Farewell to learning a language? SeamlessM4T, an instant translator that allows you to speak 101 languages, is introduced by Meta.

We live in a time when technology seems to be opening up new doors almost every week that seem straight out of a sci-fi movie. The latest installment from Meta, the company behind Instagram, Facebook, and WhatsApp, will allow us to communicate with anyone, regardless of their language.
Called SeamlessM4T, it’s an AI model Meta is pitching as the first multi-media, multi-lingual system capable of translating and transcribing text and audio in more than 100 languages. Are we really any closer to building the universal translator that Douglas Adams envisioned with the Babel fish in The Hitchhiker’s Guide to the Galaxy?
The technology, developed by Meta, Mark Zuckerberg’s company that owns Facebook, Instagram, and WhatsApp, promises to ward off the curse of multilingual communication.

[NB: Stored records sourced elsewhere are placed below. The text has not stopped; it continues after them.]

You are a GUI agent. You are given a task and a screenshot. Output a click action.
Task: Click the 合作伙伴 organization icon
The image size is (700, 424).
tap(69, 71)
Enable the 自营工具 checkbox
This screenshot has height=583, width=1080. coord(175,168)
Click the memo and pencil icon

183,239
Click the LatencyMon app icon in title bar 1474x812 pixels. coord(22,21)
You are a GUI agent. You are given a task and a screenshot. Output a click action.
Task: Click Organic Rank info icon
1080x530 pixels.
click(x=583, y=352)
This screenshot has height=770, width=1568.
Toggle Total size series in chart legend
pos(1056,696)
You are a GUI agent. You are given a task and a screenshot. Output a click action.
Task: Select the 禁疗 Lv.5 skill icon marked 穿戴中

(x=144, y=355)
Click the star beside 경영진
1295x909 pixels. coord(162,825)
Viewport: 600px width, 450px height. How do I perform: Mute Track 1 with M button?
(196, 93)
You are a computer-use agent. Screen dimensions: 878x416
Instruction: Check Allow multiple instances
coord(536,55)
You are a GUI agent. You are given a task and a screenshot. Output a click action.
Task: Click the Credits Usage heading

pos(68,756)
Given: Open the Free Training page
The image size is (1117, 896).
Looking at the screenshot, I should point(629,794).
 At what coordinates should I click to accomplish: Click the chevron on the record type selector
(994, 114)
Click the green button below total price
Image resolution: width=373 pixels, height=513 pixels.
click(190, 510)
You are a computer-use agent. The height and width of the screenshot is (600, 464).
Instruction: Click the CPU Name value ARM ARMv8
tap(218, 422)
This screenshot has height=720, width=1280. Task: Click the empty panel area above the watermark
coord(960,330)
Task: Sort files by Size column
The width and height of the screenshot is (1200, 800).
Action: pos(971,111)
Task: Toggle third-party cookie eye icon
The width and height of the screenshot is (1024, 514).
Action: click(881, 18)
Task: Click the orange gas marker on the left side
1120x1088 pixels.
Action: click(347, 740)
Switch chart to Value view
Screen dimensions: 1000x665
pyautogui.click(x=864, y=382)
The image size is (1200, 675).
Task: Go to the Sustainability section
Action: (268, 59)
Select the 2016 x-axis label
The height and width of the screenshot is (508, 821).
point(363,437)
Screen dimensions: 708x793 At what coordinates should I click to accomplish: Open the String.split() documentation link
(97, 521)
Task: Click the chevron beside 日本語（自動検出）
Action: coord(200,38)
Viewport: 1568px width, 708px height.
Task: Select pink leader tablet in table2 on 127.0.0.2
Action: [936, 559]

According to Nature, the model allows for instant translation from voice to voice or from text to voice, and vice versa, mimicking the expression and tone of speakers.
SeamlessM4T (Multilingual and Multimedia Machine Translation) outperforms traditional consecutive translation systems by integrating everything into a unified model, improving accuracy by 8% to 23%. It is also significantly more robust to background noise and speech variations, with a 50% improvement in its ability to adapt to these challenges.
The model, led by lead researcher Marta Costa Jossa of Meta's Fundamental AI Research (FAIR) division, was trained using a million hours of open-spoken audio, allowing it to translate even combinations of languages not explicitly included in their training.
Meta has decided to make the model and its data publicly available for non-commercial use in order to promote research and development in the field of speech translation.
Despite its progress, SeamlessM4T faces significant challenges. In critical contexts like medicine and law, where accuracy is critical, aspects such as proper noun translation, colloquial expressions, gender bias issues, and accent recognition still need to be improved. Nevertheless, the technology represents a crucial step toward more seamless global communications, maintaining Meta’s leadership in personal communications.
To train the model, the team collected millions of hours of audio of speeches, along with human translations, from the internet and other sources, such as the United Nations archives, and transcripts of those speeches were also used.
In Nature, Tanel Alomae, from the Language Technology Laboratory at Tallinn University (Estonia), highlights the system’s impressive ability to translate speech in real time, thanks to the 4.5 million hours of multilingual audio that were used to train it. “This approach allows the model to learn patterns in the data, making it easier to adapt to specific tasks without the need for large amounts of dedicated training data,” he explains.